18 Shut-down distant relationships
Updated: Apr 22
In general, individuals who have not finished responding (see unfinished business) to an earlier threat in life are left with baggage in their nervous system. This either speeds them up or slows them down, leading to them over- or under-reacting to new stimuli in life, which we sometimes call triggers if they lead to one of these out-of-scale reactions. Sometimes, however, we get it just right, and so we have three basic ways of reacting to a stimulus, or trigger. We can draw these three different ways of reacting as three different diagrams like below. The red squiggle represents your baggage, the green arrow is a trigger, and the red arrow is your output, or reaction. Overreaction:
Under-reaction: (In this diagram, the box represents little to no reaction, where the energy is instead internalised.)
Just right, or Goldilocks reaction:
If we go with the idea that any one person can be represented by any one of these diagrams, then we can begin to build a picture of the kinds of relationships we have in life. These can be romantic relationships, or any type of relationship; family, friends, colleagues. We sometimes find that the dynamics discussed here are most noticeable or extreme in romantic relationships, so that’s a good focus to illustrate the points, but the analysis works for everyone.

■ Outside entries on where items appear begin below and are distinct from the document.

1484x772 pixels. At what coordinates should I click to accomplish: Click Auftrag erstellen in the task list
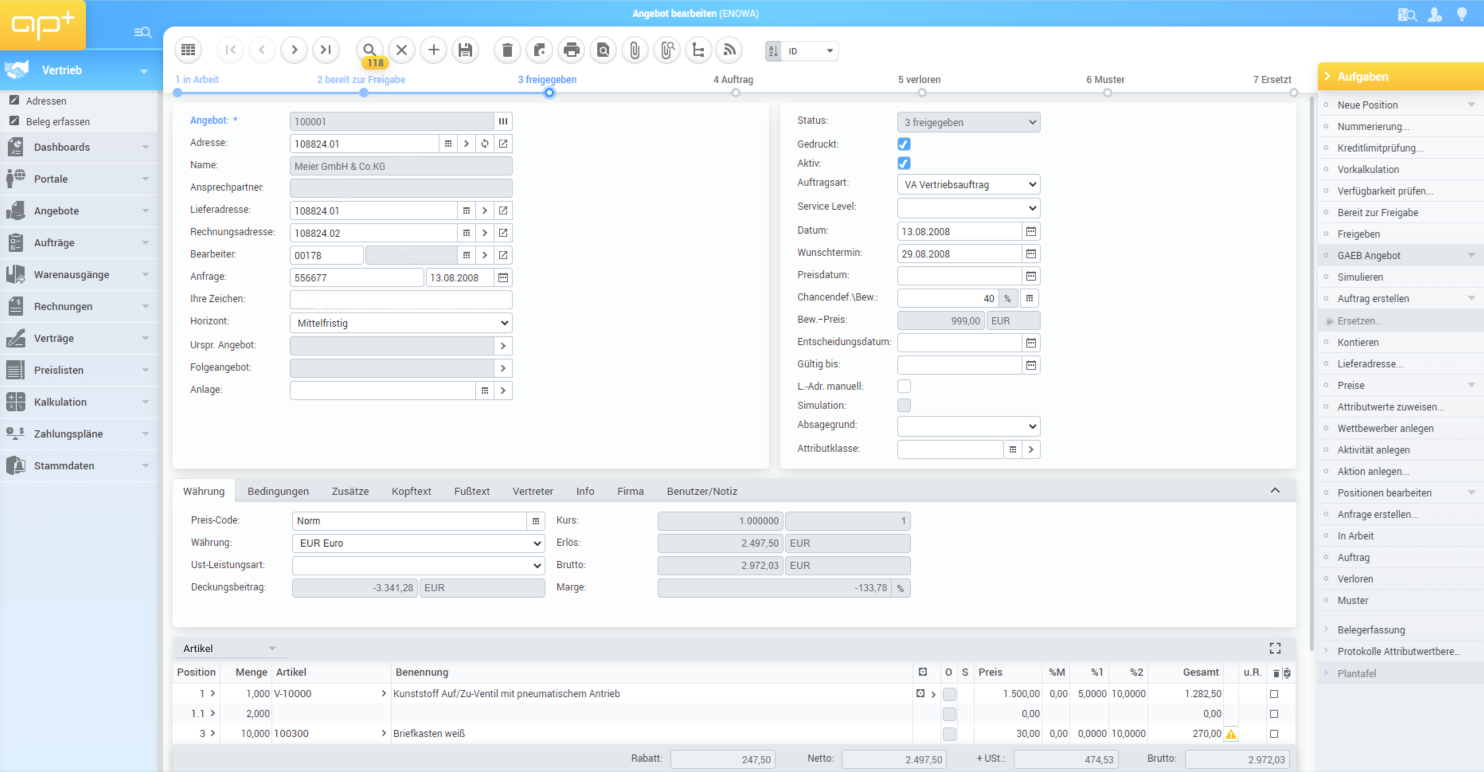pyautogui.click(x=1373, y=299)
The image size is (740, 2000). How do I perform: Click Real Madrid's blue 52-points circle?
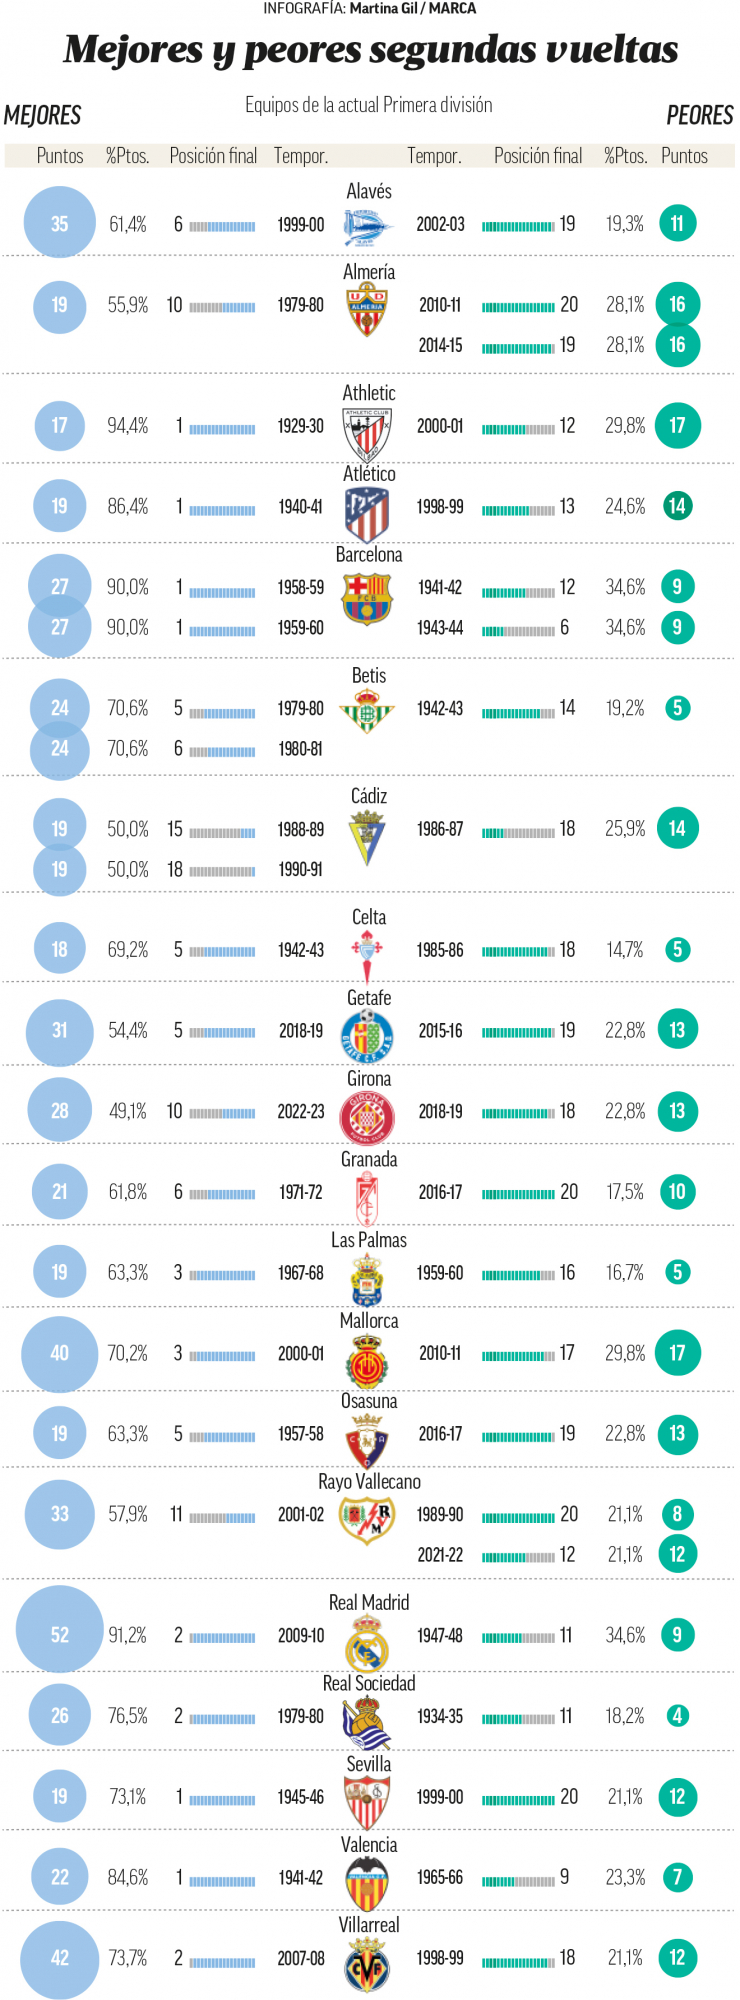coord(60,1635)
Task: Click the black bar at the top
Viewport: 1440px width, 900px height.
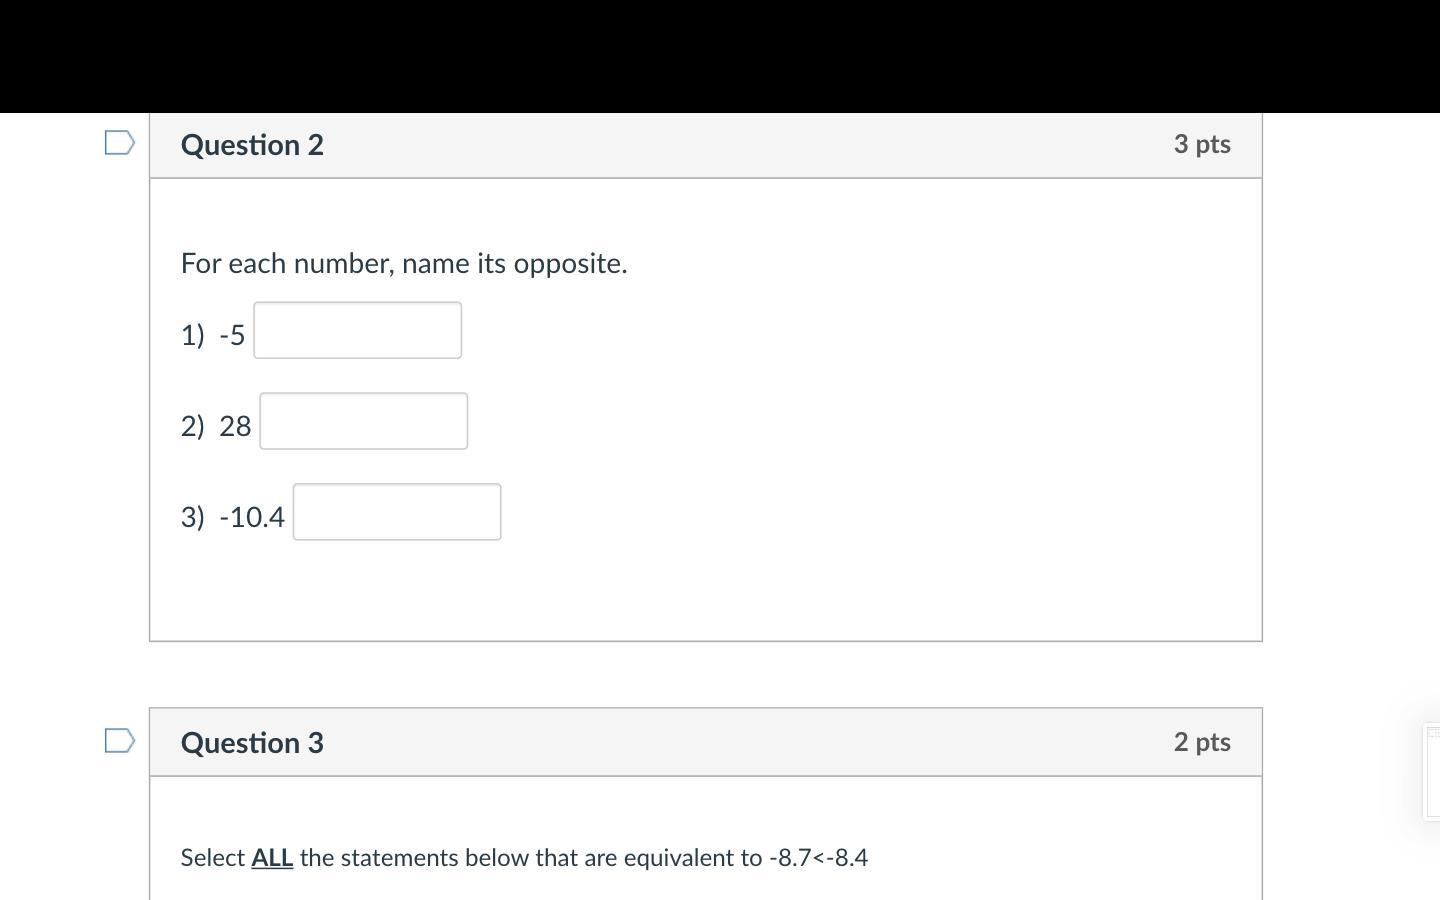Action: [x=720, y=55]
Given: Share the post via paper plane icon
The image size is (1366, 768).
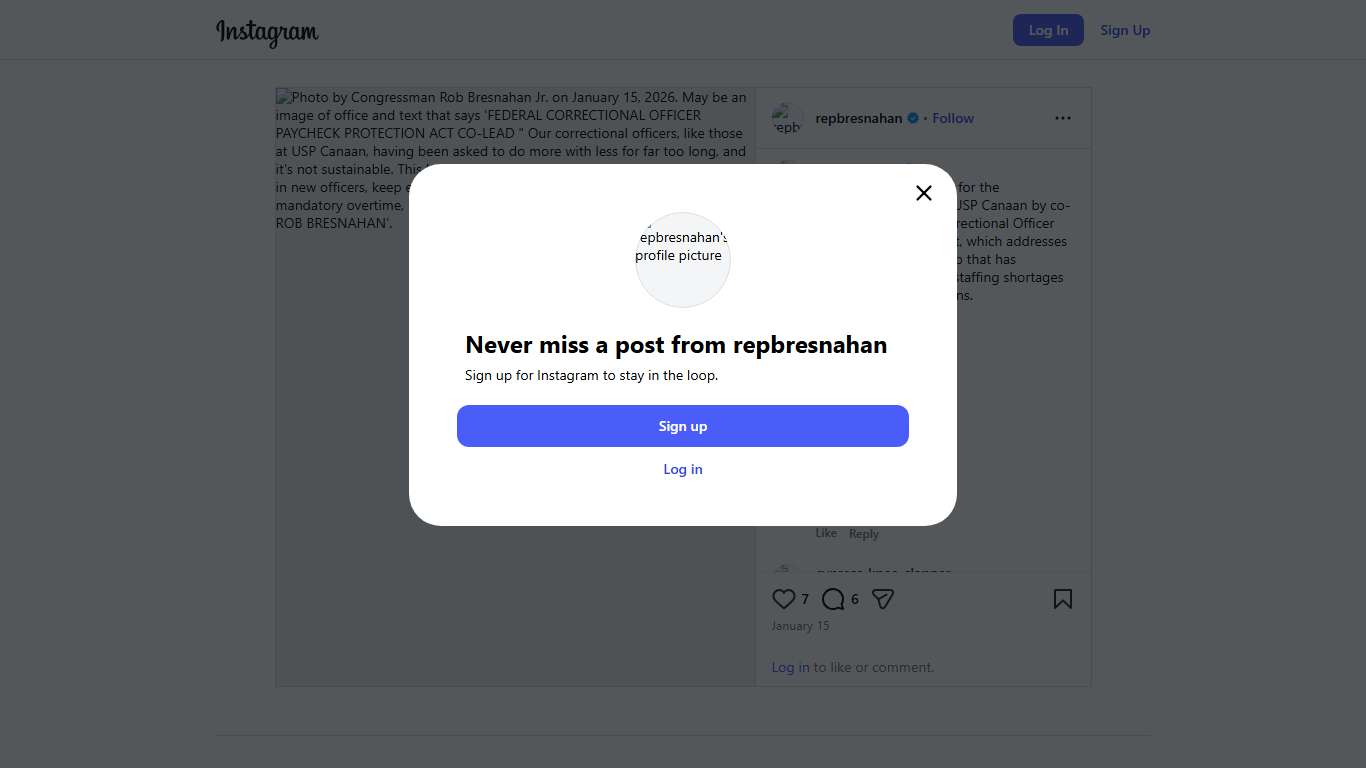Looking at the screenshot, I should click(x=882, y=599).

If you have three kinds of people, then you can have six kinds of relationships.. We are going to look at each in turn and you can see if you recognise yourself, or others, on either side of these relationships.
Under-reaction with an under-reaction
I want you to imagine the people represented in the diagram above standing next to each other. Let's take two under-reacting types of people and place them on the page together. Then I want you to imagine that you are going to turn them into an animated cartoon. What happens to those arrows? How would the cartoon develop over time? What would get bigger and what would get smaller?
When I look at this, I see nothing happening at all. You can lob as much trigger as you like at each of these people and they will react, at least to the outside world, as if they don’t notice. Inside they are working very hard to keep those solid black walls rigidly in place lest any squeak of their powerful reactions escape, but to you and me they just seem distant, uninvolved, maybe even cold.
The next stage in your imaginary animation is for you to allow both of these people to move left to right on the page. Which direction do you think they would both like to go in? they start off comfortable sitting next to each other, but then as the energy in their reactions escalates, where do they go?
There is no connection here, no interaction. Therefore, I see no glue holding them together. I imagine them just as likely to drift slowly apart as they are to stay still or to bump together, like two water droplets in space, they could go anywhere, and it is unimportant to each of them what happens.
Of course, on the inside, a lot is still happening, but that’s not going to be noticed or noticeable. These are the kinds of relationships that just drift apart. Family members, friends, lovers, even spouses, that you just lose but can’t really remember when or why or how. There’s no dynamic, so life takes over. The softest of breezes can blow you apart.
Does this remind you of anyone?
Many work relationships are like this, because we believe that we are supposed to be a certain way at work and so offering a window into our deeper reactions to things is taboo. But equally many families and even cultures are the same. I write this from modern Britain where it is much less familiar for someone of my age to emote than in, say, America. So, isolation becomes more of a problem and easier to drift into.
It’s also a popular version of marriage too! So often communication becomes difficult in maturing relationships because the same arguments happen so often that in the end each party gives up on them. In effect they become so overwhelmed by their growing over-reaction that they graduate into an under-reaction. There they then get stuck, and where there used to be at least a proxy for passion, there is now only the relationship graveyard of resentment. Nothing is said anymore, and the walls get thicker. As a result, the glue is gone and relationships drift.
Many people can survive in relationships like this, both at work and at home, forever. There is little obvious trouble. There is no violence, no shouting, no destruction. But the effect on the nervous system is equally uninspiring. Recovery and growth require movement. Nervous systems discharge when they heal. Emotion is normal. Connection is facilitating. So putting up with this kind of relationship life isn’t optimal for any aspect of health.
We need to move out of these places and develop strategies for simulating better functioning nervous systems in relationships. This is particularly important and possible when we are shut down. We don’t have to fake it for too long until our bodies learn that it is safe to make it. Adults are safer than we think!